In the territory of the traditional representations of the petite bourgeoisie home as a stable, predictable, and virtuous place, Ader chooses to introduce disturbing elements, either literally (nature) or symbolically (fiction). It is important to note that the artist always shows up alone in front of the camera (often operated by his wife or friends) – with only the company of his beloved dog, Lhoopie, as an indirect reference to the absent family. In this group of works spanning from 1967 to 1973, crucial in his maturation process as an artist, Bas Jan Ader’s journey through the spiritual vacuum of domestic space – a trip with deep roots in his family unconscious – seems as stormy, self-demanding, and impulsive on an emotional level, as the one in which his sailboat ended up drifting in the ocean.
Pedro de Llano, 2014
Pedro de Llano is an art historian and curator based in Spain. He organized the Bas Jan Ader survey exhibition, In Search of the Miraculous: Thirty Years Later at the Centro Galego de Arte Contemporånea (CGAC) in Santiago de Compostela (2010), Spain, which is the basis for his current post-doctoral research on Ader, supported by the University of Santiago de Compostela (USC). He has curated exhibitions in Spain, France and Portugal and his latest curated exhibition of the work of Brazilian artist Maria Thereza Alves opens at the Centro Andaluz de Arte Contemporaneo (CAAC), Seville in January 2015.

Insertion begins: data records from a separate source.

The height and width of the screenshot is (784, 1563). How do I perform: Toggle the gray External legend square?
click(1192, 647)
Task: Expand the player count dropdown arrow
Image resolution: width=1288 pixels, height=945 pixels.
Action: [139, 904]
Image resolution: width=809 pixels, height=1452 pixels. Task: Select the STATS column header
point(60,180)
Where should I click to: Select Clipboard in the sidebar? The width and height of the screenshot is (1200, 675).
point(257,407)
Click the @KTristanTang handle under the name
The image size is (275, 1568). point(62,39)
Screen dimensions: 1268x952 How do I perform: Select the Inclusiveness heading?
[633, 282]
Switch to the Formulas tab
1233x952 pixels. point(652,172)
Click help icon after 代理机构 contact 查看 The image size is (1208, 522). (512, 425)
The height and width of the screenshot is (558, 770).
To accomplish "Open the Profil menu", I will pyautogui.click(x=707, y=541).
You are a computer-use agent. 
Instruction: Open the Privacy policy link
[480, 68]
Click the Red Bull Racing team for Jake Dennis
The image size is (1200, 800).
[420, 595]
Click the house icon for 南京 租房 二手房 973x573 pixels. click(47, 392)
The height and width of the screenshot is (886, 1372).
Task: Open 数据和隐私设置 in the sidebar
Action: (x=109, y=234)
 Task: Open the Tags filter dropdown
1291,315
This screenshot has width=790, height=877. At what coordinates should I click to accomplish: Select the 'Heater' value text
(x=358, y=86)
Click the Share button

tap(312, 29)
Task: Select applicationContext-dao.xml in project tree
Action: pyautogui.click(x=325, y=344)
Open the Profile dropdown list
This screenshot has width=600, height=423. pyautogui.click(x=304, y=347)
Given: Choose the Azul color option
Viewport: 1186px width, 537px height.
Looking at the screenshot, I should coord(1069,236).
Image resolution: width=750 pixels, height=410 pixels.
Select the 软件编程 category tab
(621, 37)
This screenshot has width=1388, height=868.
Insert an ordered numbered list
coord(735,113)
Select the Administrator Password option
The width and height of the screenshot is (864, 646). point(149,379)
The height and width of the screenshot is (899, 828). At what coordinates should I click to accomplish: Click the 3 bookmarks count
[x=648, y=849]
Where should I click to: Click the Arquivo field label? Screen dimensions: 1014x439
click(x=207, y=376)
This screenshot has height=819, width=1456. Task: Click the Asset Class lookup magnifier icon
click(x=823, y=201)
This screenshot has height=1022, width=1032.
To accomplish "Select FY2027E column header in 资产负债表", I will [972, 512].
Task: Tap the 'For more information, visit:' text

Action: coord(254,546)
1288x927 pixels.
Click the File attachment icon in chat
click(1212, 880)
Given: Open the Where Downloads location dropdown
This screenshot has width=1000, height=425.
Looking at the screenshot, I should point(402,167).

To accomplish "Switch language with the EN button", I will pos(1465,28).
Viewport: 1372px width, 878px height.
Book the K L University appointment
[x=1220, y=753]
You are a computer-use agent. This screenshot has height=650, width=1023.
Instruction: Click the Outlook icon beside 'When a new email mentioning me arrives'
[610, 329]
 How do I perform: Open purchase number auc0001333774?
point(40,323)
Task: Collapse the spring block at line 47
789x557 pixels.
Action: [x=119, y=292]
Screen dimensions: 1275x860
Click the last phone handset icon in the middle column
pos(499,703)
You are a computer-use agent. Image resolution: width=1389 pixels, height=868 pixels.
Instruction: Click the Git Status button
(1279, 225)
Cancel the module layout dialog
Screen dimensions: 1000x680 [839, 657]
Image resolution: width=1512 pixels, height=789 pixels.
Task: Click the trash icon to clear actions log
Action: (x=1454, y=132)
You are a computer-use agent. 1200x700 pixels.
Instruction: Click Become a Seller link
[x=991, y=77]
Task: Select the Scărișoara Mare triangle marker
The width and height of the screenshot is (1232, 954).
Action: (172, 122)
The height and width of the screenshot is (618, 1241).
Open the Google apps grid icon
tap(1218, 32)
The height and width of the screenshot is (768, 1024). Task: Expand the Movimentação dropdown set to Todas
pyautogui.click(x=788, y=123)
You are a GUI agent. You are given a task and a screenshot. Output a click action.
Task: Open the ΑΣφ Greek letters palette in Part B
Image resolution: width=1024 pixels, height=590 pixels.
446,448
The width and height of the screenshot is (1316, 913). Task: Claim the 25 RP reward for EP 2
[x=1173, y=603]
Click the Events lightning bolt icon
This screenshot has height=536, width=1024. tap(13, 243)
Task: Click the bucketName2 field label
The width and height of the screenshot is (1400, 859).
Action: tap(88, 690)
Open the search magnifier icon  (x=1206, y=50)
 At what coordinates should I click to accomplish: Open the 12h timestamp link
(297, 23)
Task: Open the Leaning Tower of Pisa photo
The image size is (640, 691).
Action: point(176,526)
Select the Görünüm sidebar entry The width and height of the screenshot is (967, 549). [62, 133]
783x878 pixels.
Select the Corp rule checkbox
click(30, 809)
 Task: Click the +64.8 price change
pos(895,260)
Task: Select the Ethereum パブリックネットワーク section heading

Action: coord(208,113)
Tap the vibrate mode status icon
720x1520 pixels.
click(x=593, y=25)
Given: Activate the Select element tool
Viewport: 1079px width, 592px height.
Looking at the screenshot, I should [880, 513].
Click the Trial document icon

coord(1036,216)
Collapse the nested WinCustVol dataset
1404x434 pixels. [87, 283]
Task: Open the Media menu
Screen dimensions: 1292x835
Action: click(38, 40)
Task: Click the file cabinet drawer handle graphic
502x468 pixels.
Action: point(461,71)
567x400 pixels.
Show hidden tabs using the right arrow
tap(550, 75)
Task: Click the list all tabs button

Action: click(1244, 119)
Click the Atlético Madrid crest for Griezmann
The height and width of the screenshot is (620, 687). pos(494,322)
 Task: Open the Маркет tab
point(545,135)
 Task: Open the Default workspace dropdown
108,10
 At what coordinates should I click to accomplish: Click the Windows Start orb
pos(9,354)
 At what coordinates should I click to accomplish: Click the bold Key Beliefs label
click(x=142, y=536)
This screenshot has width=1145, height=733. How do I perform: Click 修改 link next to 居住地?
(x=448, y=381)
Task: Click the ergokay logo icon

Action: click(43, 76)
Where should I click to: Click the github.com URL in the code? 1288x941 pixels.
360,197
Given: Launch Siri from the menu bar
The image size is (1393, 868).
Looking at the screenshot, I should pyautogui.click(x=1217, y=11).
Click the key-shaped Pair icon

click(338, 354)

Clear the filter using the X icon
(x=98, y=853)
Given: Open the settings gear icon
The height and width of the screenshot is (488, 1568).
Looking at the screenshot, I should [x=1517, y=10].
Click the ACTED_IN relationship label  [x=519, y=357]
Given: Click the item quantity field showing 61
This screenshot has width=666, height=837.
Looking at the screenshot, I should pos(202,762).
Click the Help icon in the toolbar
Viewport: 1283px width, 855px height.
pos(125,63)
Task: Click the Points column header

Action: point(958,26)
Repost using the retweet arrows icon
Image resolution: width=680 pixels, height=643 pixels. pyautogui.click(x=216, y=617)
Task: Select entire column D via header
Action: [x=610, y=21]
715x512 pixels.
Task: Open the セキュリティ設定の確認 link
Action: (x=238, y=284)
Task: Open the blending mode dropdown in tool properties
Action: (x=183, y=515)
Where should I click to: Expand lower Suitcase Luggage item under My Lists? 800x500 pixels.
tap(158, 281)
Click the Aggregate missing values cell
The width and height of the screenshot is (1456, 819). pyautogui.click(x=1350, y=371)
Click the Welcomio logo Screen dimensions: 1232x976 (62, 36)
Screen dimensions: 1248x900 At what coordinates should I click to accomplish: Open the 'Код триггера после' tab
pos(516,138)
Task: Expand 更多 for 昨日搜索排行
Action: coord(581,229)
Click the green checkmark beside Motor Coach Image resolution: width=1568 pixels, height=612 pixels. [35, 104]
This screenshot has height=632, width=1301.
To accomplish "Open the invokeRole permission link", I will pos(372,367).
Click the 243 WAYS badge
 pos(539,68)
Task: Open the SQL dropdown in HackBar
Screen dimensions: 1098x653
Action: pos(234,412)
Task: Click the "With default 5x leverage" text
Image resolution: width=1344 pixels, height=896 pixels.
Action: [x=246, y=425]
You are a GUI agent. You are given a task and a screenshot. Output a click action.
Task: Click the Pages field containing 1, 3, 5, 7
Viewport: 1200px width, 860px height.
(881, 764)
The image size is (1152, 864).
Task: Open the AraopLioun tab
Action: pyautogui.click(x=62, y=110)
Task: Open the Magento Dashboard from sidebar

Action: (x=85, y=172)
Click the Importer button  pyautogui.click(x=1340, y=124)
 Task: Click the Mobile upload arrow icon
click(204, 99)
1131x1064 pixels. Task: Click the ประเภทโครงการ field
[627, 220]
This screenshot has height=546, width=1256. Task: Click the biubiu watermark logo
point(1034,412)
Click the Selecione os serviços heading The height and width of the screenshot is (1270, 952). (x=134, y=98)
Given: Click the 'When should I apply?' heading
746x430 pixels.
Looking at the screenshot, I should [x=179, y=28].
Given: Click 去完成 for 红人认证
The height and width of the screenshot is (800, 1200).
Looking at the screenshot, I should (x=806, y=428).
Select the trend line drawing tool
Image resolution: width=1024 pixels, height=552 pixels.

Bas Jan Ader’s work has been exhibited widely in recent years including various exhibitions in the J. Paul Getty Trust’s Pacific Standard Time series of exhibitions in 2011 such as Under The Big Black Sun at the Museum of Contemporary Art, Los Angeles, retrospectives at the above mentioned CGAC, Santiago Compostela, Spain and the Museo d'Arte Moderna di Bologna (MAMBO), Italy as well as the 30th Sao Paolo Biennial and museums such as the Museum of Modern Art, New York, Palais de Toyko, Paris, the Art Institute of Chicago and The Brooklyn Museum of Art. Current and upcoming exhibitions featuring the artist’s work in 2015 include Fondation Louis Vuitton, Paris, Gebert Foundation, Switzerland, Kunsthalle Baden-Baden, Germany, Museum Arnhem, The Netherlands and the Centre Pompidou, Metz, France.